The Montgomery-based ministry provides tutoring for children in the area, serves as a food pantry, provides furniture and clothing for low-income families and hosts evangelistic block parties among other events year-round.
Ongoing partnership
Ken May, director of missions for Montgomery Baptist Association, said the association has been involved with COH since its inception in 2000 when Neal Hughes, then an associational pastor and now a North American Mission Board missionary, started Project Hope. Hughes later formed the 501c3 non-profit known as COH.
May said the association provides COH with a grant from its mission/church extension funds each month and that many of the volunteers who serve frequently at COH are members of Montgomery Association churches.

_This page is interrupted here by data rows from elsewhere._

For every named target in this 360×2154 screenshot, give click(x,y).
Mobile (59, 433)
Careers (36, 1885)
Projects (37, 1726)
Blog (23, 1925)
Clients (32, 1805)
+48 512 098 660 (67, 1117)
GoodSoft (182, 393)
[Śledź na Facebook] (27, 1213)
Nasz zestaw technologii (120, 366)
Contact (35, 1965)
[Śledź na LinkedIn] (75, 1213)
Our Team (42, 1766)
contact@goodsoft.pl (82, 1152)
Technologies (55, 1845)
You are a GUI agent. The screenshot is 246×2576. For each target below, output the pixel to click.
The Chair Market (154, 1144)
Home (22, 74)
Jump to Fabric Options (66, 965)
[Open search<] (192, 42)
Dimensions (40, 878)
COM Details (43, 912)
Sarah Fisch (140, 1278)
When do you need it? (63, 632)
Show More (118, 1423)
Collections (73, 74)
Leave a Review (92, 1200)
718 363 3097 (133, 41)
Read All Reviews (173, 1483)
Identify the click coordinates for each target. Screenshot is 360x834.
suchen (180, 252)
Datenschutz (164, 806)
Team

This year volunteers from Dalraida Baptist Church; Ezekiel Academy; Eastmont Baptist Church; Fairview United Methodist Church; and Alabama Christian Academy, all in Montgomery, and Pike Road Baptist Church, along with many individuals, either donated money or goods or helped pack more than 500 bags for children in the area, many of whom participate in COH’s tutoring ministry. Each bag contained a Pop-Tart, a snack, soup and a drink.
Every morning at 9 during the break, March 23–27, Raughton and a handful of volunteers gathered at the playground of an apartment complex in Montgomery to hand out the bags. Most of the families in the area are part of the Mixtec people group, Raughton said, which makes it vital to have Spanish-speaking volunteers like Sarah Rodriguez and the Garcia family. Although the Mixtec people speak the Mixtec language, many of the apartment residents also speak Spanish.
At the start of the week the children were slow to get up and come out to the playground to get their bags, just like in years past, said Raughton, who is a member of Dalraida Baptist. But by the end of the week they were out and waiting for the volunteers to arrive, she said. The parents and families that live in the complex “were grateful to be thought of,” Raughton said.
Pulling from 1 Peter 5:7, this year’s “Feed the Children” mission is to “share God’s love and to show the children and families that God cares for them,” Raughton said.
Ultimately “Feed the Children” is much more than handing out bags
of food, she emphasized.
“It’s a way that we can build an ongoing relationship with the families. We try to reach out and meet their physical needs and invite them to our ministry center. We want to meet their physical needs so that we can also share Jesus Christ with them. That’s our end goal.”